It's school time for everyone! Including Mommy!!!! I have not had this many panic attacks in a really long time. The kids and I all started school last week and what a mess it has been. I started at a new college in order to get in the classes I need to apply to nursing school. I got a late registration because I'm a procrastantor. I thought my application was still good, but it wasn't! So I had to re-submit it again hence getting the late registration time. So basically I got one class for sure, but not the one I really wanted. So I did the show up for the first class and cross your fingers you will get added. Well I barely scraped by and got one of the two classes I REALLY wanted this semster. Which I'm kind of excited about. It is a humanities class in mythology. The other class that I was hoping to drop in lew of a poli sci class in public speaking. I was so sick showing up for the first class last night. And it was only made worse by the fact that we have to bring in a VHS tape and ALL our speechs will be taped for us to review. HELP!!!! But I have to say these classes are kind of a nice change from all the science classes I have been taking. Classes to ease me back in after being off for a few months. I just hope the anxiety attacks are over now that the first week of school is over and I have a better feel for the new campus. I might even loose some weight and tone up a bit! There are LOTS of stairs and the parking is on one end of campus and my classes on the opposite end. GOOD TIMES!!! Been sweating my rear off every time I'm there!!!
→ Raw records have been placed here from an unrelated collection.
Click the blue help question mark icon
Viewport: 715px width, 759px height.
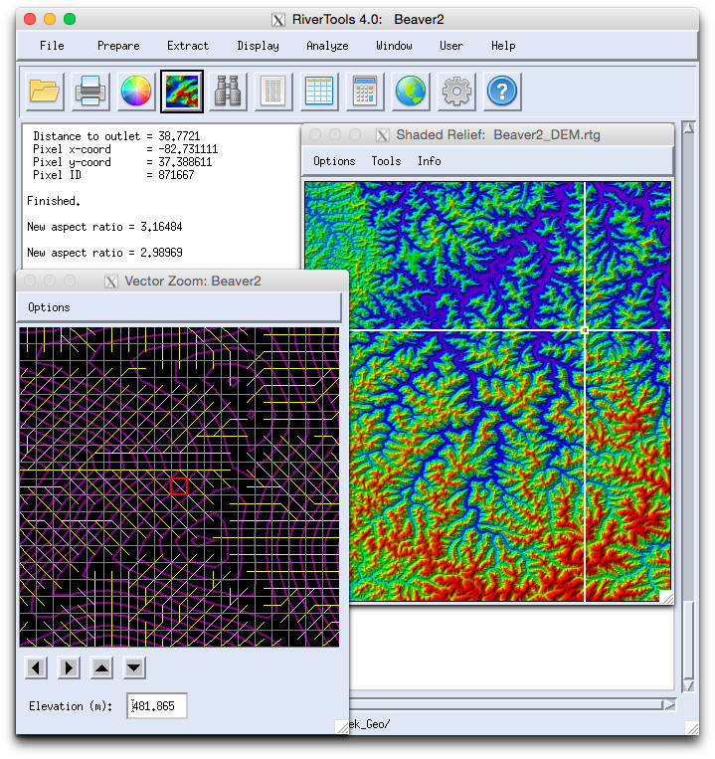point(502,93)
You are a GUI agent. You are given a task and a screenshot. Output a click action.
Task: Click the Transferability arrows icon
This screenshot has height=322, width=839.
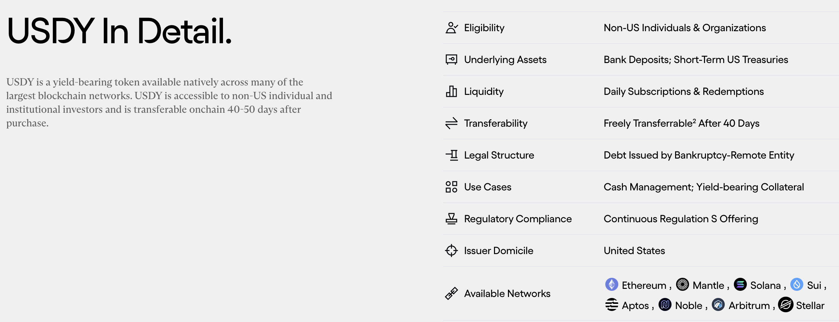click(451, 123)
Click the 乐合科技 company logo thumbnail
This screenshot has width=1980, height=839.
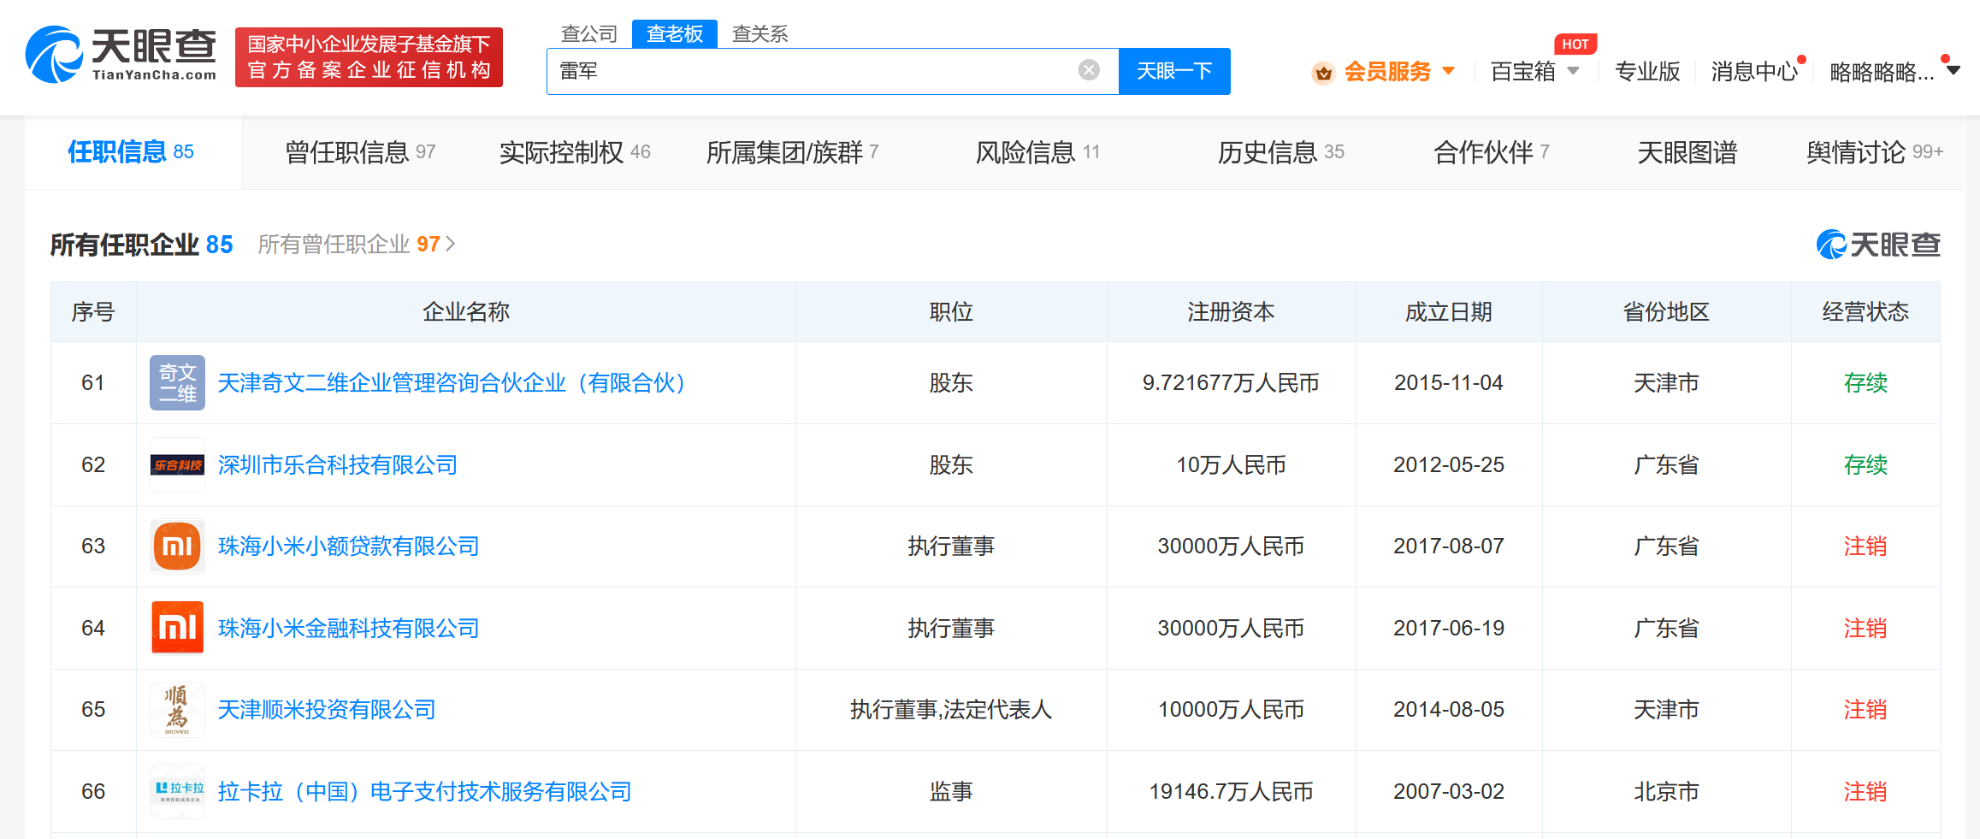tap(177, 465)
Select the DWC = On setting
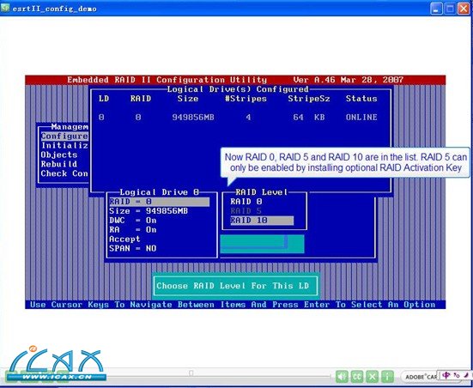Screen dimensions: 473x388 tap(133, 221)
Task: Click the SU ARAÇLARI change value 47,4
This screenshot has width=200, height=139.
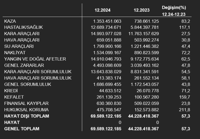Action: coord(186,46)
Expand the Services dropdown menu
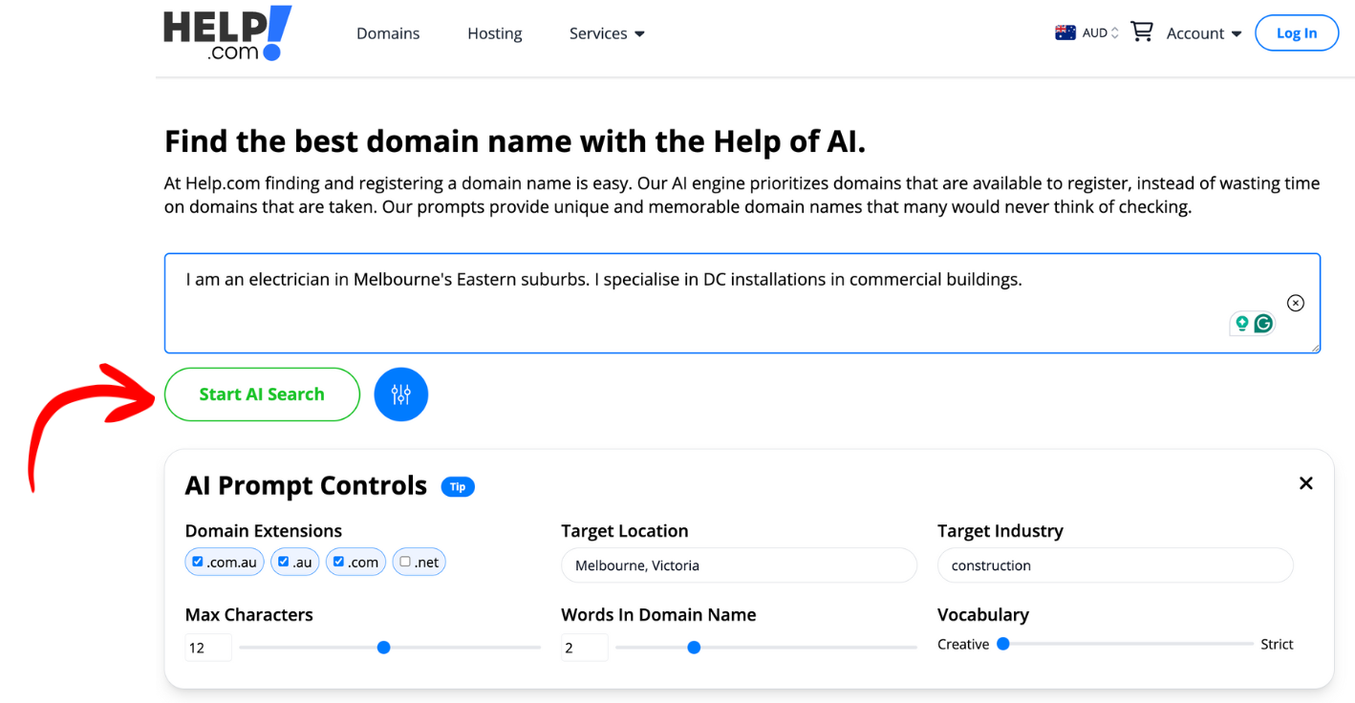The height and width of the screenshot is (703, 1355). click(x=607, y=33)
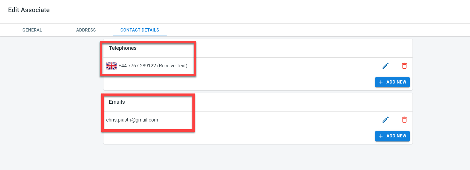Delete the +44 telephone number entry

(404, 66)
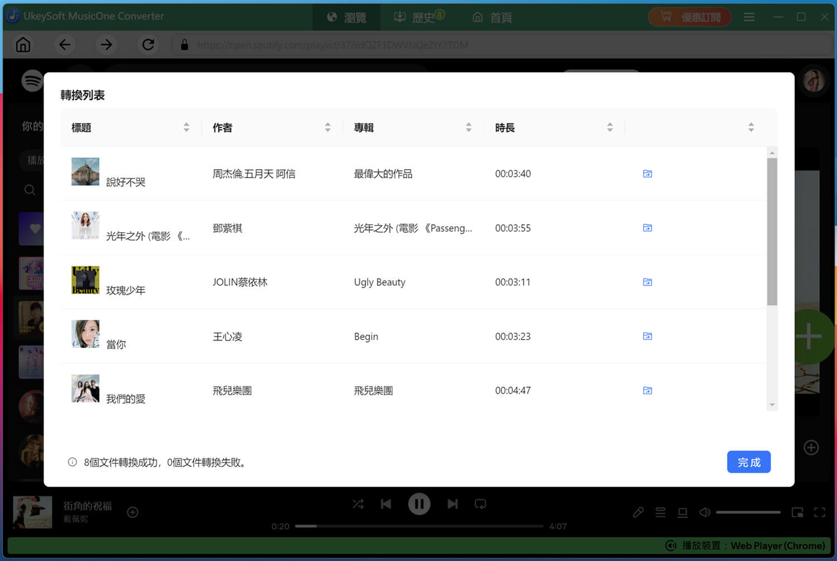Viewport: 837px width, 561px height.
Task: Click the back navigation arrow
Action: (64, 45)
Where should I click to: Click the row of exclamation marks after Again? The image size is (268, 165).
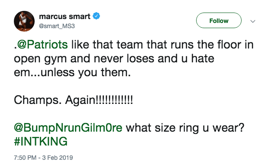(114, 100)
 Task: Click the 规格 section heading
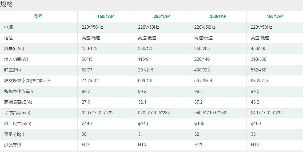tap(7, 5)
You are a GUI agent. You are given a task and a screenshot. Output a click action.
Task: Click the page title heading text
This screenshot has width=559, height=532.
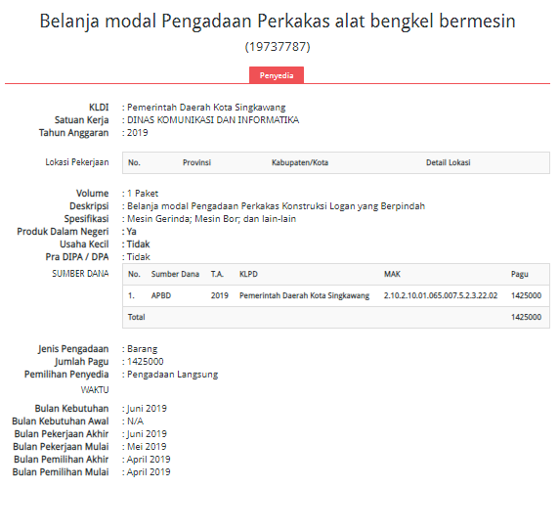point(278,21)
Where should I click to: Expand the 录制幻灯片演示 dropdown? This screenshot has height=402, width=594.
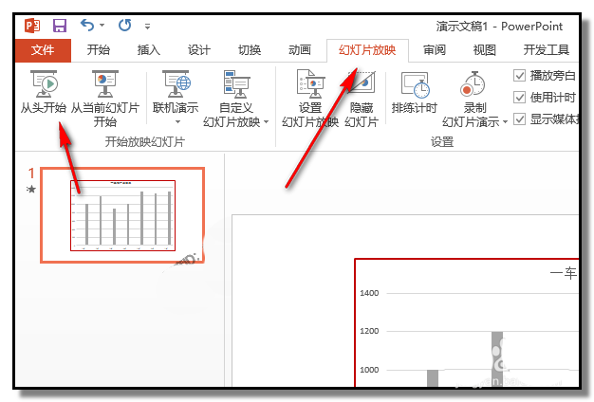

The kids bus schedule is all messed up again. They had set the kids on the wrong times for summer school and did again for the beginning of this school year. Some how transportation was not informed that the kids are now Kindergardeners and not in Pre-school any longer. So the girls have to get up at 6am to catch the bus by 7am, which is just enough time to get through our morning routine. They should be up at 5:30am, but I refuse to get them up that early. They are NOT happy with this new schedule, but each day seems a bit better. Hopefully with the time change it will get even better. Right now they are using my words against me. I would tell them that is was dark and the sun was asleep so they had to go to bed until the sun came up. Yep! It has come to bite me in the butt now! So when I wake them up at 6am and it is still dark I'm told "it's dark! We have to sleep! There is no SUN!!" of course this is said while yelling, whinning and any other way possible to protest! But hopefully....next week they will get the schedule worked out and the girls will have a later bus time. Right now the girls are on the bus for about an hour going to several diffrent locations to drop other kids off. Today is day four of school for the girls and they have already been late once to school!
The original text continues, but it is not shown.